Quoi, la chétive créature aux traits honnêtes, à la mise qui indique les soins d’une veuve incapable elle-même de travailler mais encore et pour toujours douée de ce Cornélien amour-propre de l’amour maternel, qui ne veut pas d’autre enseigne d’infirmité ni de pauvreté pour son fils que le trop véridique écriteau et le témoignage cruel des yeux sans regards, — quoi, ce petit a vu la lumière il n’y a pas encore longtemps comme tant d’autres et tant de millions et de milliards d’autres il a vu le soleil, les étoiles, les nuages, les arbres, des joujoux, des passants, des régiments, sa mère !

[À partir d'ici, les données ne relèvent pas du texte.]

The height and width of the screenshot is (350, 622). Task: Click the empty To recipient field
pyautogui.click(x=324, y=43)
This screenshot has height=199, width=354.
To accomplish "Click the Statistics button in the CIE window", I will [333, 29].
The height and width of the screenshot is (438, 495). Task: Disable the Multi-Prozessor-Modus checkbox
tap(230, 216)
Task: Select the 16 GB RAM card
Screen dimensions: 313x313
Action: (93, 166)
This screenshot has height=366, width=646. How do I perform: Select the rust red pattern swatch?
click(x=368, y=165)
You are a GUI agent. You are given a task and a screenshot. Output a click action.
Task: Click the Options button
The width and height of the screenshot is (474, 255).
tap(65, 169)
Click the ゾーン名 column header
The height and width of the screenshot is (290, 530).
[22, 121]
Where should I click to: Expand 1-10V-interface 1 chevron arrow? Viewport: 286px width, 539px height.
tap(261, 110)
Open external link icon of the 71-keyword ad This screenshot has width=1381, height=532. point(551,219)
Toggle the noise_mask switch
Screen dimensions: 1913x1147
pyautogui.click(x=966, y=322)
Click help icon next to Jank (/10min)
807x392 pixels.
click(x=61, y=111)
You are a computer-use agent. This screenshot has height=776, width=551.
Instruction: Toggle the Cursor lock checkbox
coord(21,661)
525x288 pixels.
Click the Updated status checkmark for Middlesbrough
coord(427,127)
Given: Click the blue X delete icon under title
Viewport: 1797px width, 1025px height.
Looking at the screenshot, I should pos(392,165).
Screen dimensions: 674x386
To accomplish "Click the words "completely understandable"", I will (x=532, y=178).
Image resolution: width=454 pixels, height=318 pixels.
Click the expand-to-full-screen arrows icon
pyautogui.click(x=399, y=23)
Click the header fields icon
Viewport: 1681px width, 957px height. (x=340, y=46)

Et le Veuf s’arrête, infiniment ému. Il fouille dans sa maigre poche, opération lente à cause de l’ulster et du veston à retrousser, et de gants fourrés du Louvre à défaire, et c’est d’une main presque tremblante, en poire (telle celle d’une vraie dévote dans l’aumônière de Monsieur le Curé) qu’il dépose en quelque sorte au fond de la timbale d’étain, comme par crainte d’offenser la fierté des yeux morts pourtant du seul vrai pauvre d’entre cette foule de pauvres, une petite pièce, — d’or ou d’argent, sa main gauche ne le sait pas…

Ceci si doucement fait, si discret, et avec une fuite si glissante et comme pudique, que le petit aveugle s’écrie d’une voix cassée, mais combien pénétrante :

— Merci, madame !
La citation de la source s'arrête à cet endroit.